··· Data in this exercise ···

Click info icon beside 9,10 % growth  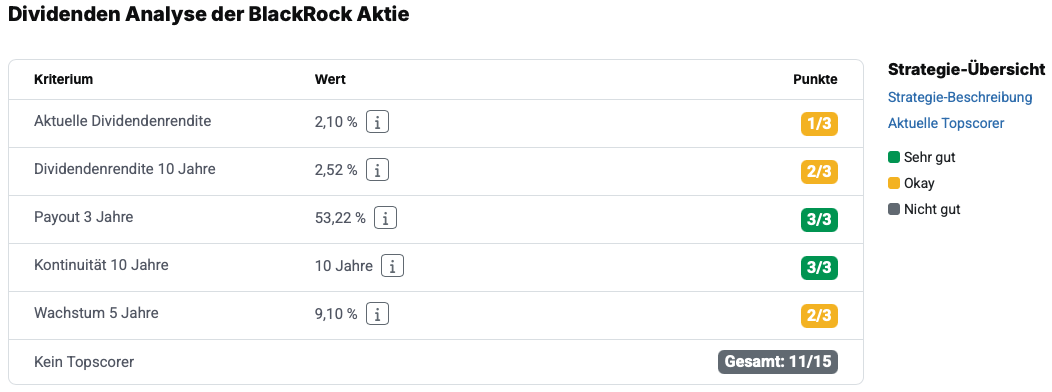point(377,314)
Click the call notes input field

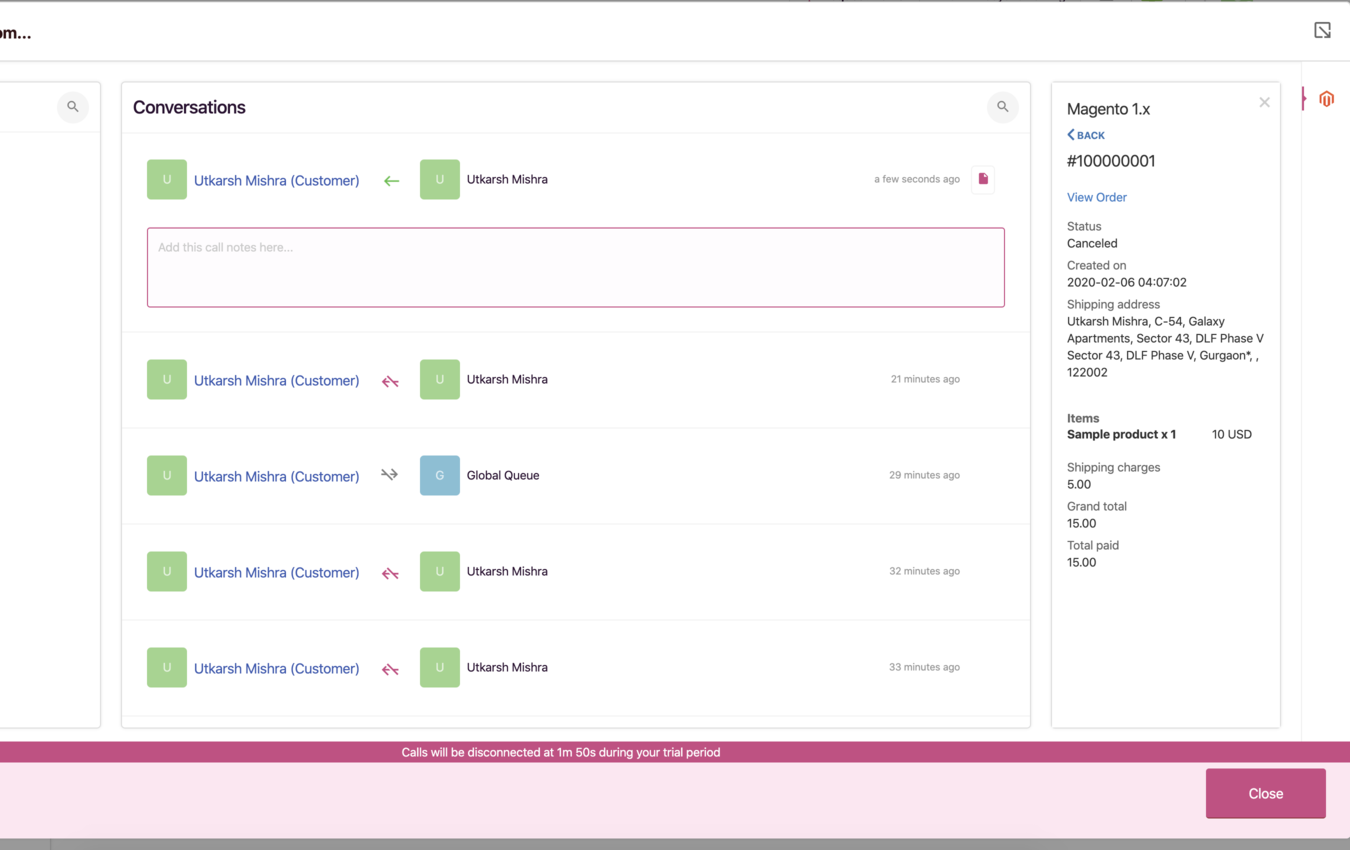576,267
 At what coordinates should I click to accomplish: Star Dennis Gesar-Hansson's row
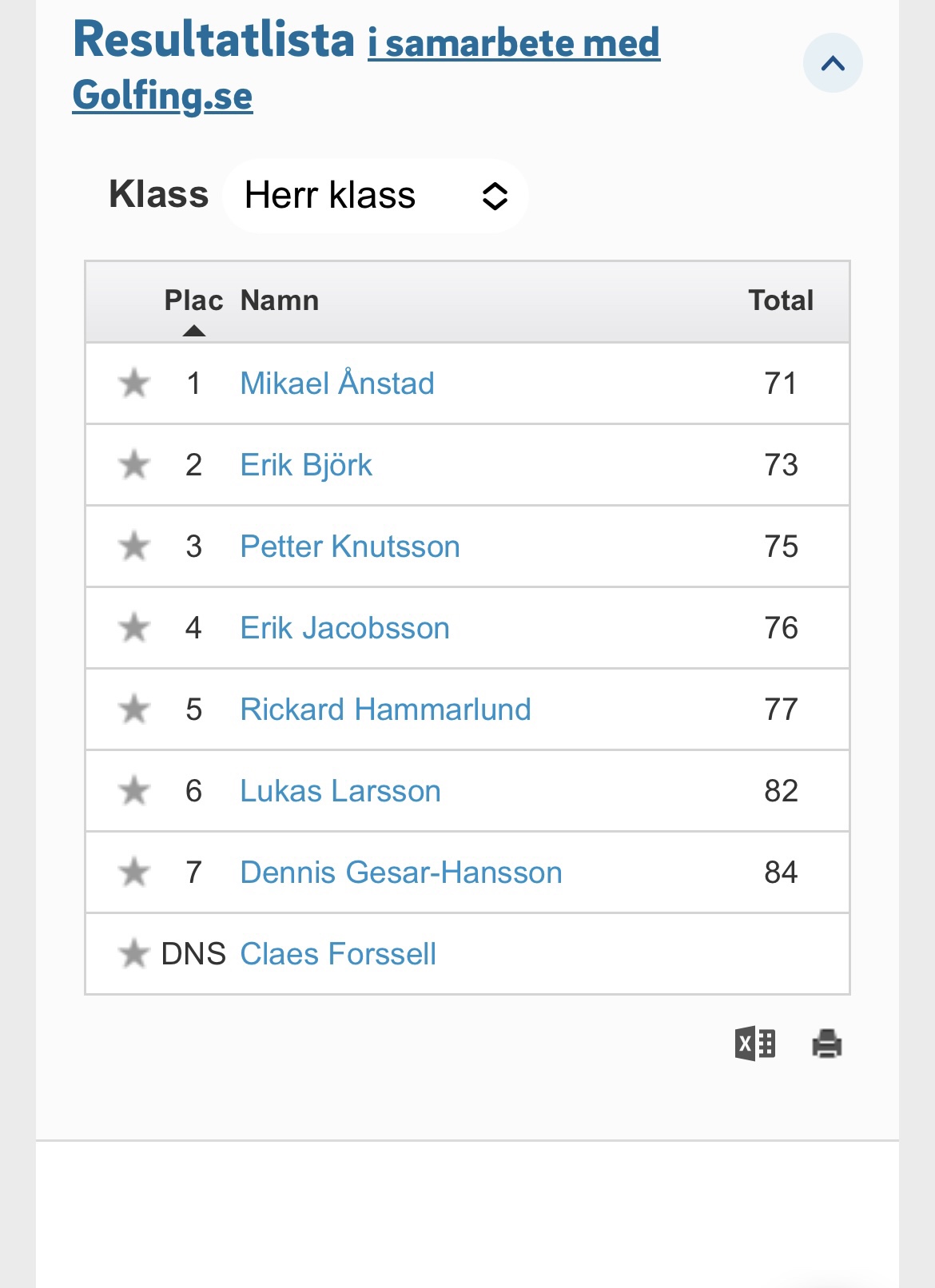(x=134, y=873)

···

◆ Exercise directions: Where the line with "Click the call notes input field" appears in the entries above, begin there and restate every line to the end word for word, minus the pictures.

◆ Answer area:
Click the call notes input field

576,267
 At what coordinates should I click to accomplish: Star Dennis Gesar-Hansson's row
(x=134, y=873)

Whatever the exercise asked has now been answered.